[[ WORKING DATA open ]]

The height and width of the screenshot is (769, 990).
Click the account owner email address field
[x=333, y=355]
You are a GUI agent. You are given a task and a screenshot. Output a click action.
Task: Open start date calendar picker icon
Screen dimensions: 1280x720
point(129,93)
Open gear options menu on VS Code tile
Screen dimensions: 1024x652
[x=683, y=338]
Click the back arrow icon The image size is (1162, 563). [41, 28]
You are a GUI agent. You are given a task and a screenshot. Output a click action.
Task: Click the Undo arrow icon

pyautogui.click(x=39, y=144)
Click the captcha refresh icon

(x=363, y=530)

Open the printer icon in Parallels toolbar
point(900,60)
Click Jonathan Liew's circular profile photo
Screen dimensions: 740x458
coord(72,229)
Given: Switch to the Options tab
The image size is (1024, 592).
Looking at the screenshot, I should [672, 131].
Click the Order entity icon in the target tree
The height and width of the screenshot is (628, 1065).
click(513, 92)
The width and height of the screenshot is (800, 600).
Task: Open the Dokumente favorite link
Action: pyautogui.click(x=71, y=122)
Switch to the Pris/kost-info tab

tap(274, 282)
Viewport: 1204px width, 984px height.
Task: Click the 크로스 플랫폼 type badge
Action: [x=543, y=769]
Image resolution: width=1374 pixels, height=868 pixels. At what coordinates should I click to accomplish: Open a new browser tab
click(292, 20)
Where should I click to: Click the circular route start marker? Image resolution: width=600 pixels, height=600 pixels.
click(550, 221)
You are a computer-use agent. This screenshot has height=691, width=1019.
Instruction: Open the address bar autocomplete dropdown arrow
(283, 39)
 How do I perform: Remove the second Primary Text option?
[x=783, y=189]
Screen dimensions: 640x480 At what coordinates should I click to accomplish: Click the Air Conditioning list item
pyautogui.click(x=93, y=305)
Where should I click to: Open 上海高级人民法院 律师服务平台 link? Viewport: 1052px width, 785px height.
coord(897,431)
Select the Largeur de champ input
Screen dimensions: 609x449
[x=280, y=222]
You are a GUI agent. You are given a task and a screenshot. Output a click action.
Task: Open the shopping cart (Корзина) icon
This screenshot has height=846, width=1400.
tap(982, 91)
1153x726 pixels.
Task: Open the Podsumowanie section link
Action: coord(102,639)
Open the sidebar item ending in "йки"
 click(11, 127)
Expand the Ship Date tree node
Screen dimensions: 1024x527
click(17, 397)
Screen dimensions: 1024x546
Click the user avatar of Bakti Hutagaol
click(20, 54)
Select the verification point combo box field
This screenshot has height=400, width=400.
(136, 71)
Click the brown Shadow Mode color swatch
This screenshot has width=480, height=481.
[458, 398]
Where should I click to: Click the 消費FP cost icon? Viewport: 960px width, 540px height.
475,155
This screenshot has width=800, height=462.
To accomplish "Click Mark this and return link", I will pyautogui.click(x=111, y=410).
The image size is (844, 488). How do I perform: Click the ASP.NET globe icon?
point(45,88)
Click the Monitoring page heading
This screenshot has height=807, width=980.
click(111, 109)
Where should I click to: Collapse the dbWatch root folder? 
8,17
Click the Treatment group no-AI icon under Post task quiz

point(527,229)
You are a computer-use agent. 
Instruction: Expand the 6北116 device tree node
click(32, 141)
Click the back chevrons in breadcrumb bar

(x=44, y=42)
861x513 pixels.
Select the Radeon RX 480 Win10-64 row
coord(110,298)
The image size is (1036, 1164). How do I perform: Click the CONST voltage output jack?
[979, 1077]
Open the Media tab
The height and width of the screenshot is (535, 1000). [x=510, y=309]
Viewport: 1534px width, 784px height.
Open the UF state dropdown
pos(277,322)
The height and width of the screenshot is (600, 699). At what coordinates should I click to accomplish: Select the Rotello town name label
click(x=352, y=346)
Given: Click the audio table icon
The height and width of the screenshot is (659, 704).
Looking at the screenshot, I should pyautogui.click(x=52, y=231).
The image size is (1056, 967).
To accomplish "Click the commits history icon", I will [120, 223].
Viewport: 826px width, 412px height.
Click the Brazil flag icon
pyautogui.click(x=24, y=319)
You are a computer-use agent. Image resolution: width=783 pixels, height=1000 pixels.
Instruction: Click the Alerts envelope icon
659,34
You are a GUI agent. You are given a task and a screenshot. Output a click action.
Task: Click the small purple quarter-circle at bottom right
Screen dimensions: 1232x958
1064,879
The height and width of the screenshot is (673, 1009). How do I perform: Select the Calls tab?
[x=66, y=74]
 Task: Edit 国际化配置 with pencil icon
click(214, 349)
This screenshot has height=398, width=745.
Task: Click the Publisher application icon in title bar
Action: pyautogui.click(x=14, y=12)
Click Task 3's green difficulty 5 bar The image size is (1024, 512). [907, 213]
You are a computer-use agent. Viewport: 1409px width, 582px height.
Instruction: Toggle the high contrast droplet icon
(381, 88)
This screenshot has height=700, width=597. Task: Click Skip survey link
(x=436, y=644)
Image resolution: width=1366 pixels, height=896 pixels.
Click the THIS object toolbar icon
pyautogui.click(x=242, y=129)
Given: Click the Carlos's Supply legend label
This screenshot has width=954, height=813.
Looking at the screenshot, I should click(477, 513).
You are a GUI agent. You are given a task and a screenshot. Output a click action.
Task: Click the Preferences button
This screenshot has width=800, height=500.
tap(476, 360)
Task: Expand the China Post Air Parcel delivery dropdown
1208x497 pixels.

[[ WORKING DATA closed ]]

▸ **EXERCISE DESCRIPTION**
Starting at the line above that contains "The image size is (1024, 592).", repeat each line exactly up to and including the line that contains "Screen dimensions: 1024x546", and stop there.

▸ **FINISHED EXERCISE**
The image size is (1024, 592).
Looking at the screenshot, I should [672, 131].
Click the Order entity icon in the target tree
The height and width of the screenshot is (628, 1065).
click(513, 92)
The width and height of the screenshot is (800, 600).
Task: Open the Dokumente favorite link
Action: pyautogui.click(x=71, y=122)
Switch to the Pris/kost-info tab

tap(274, 282)
Viewport: 1204px width, 984px height.
Task: Click the 크로스 플랫폼 type badge
Action: [x=543, y=769]
Image resolution: width=1374 pixels, height=868 pixels. At what coordinates should I click to accomplish: Open a new browser tab
click(292, 20)
Where should I click to: Click the circular route start marker? Image resolution: width=600 pixels, height=600 pixels.
click(550, 221)
You are a computer-use agent. This screenshot has height=691, width=1019.
Instruction: Open the address bar autocomplete dropdown arrow
(283, 39)
 How do I perform: Remove the second Primary Text option?
[x=783, y=189]
Screen dimensions: 640x480 At what coordinates should I click to accomplish: Click the Air Conditioning list item
pyautogui.click(x=93, y=305)
Where should I click to: Open 上海高级人民法院 律师服务平台 link? Viewport: 1052px width, 785px height.
coord(897,431)
Select the Largeur de champ input
Screen dimensions: 609x449
[x=280, y=222]
You are a GUI agent. You are given a task and a screenshot. Output a click action.
Task: Open the shopping cart (Корзина) icon
This screenshot has height=846, width=1400.
tap(982, 91)
1153x726 pixels.
Task: Open the Podsumowanie section link
Action: coord(102,639)
Open the sidebar item ending in "йки"
 click(11, 127)
Expand the Ship Date tree node
Screen dimensions: 1024x527
click(17, 397)
Screen dimensions: 1024x546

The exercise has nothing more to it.